WHAT YOU ARE ASKED TO DO:
Determine how many lines of the listing below hold the string "will", then state that number alone.

RECORDS FOR THE TASK:

===============

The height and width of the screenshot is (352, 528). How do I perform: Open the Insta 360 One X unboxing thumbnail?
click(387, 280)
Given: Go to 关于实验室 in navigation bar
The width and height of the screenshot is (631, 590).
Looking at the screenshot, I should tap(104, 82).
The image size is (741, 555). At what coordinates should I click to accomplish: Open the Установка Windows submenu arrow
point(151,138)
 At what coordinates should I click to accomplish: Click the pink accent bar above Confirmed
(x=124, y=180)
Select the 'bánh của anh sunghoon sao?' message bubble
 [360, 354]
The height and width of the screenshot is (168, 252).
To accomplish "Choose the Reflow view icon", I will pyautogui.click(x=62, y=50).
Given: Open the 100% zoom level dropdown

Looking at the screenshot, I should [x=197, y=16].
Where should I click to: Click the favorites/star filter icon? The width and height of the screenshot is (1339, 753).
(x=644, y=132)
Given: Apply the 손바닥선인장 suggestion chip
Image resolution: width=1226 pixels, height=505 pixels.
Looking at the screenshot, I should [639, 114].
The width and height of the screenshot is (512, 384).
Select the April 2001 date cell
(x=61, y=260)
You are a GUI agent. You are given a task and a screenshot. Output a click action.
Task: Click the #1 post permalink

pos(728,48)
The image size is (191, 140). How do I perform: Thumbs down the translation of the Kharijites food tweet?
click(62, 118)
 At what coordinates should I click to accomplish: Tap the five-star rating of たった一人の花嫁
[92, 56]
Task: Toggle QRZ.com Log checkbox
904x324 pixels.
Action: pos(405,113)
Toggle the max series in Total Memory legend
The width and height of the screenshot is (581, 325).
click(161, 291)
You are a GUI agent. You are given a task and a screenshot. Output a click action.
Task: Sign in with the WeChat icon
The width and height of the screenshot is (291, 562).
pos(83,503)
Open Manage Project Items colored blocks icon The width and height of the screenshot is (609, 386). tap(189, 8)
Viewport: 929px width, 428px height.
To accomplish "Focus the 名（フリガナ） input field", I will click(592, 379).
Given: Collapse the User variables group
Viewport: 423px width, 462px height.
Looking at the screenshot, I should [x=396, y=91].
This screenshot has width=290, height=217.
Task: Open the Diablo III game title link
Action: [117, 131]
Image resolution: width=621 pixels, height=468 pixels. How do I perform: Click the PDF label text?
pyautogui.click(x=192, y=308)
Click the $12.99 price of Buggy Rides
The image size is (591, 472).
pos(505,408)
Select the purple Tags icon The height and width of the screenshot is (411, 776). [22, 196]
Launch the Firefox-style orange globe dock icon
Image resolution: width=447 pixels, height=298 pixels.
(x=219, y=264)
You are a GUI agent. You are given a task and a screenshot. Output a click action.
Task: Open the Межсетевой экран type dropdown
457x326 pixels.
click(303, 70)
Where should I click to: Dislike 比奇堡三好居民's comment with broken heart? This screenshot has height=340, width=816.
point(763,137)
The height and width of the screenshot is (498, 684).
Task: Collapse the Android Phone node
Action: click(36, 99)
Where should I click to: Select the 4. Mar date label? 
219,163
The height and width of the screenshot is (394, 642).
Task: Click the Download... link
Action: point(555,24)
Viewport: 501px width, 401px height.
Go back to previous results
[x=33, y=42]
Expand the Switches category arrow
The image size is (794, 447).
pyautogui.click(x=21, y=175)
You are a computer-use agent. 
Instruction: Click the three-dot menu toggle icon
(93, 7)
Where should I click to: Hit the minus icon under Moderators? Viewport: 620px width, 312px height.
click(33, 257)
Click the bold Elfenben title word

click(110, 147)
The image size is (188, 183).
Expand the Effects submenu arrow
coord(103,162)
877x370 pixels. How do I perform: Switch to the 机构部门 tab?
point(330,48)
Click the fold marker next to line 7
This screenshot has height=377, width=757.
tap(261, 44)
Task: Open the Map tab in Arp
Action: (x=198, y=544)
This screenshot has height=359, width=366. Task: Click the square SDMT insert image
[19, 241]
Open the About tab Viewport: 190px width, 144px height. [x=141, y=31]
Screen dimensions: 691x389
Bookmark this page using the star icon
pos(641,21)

===============

PROBLEM SOLUTION:
2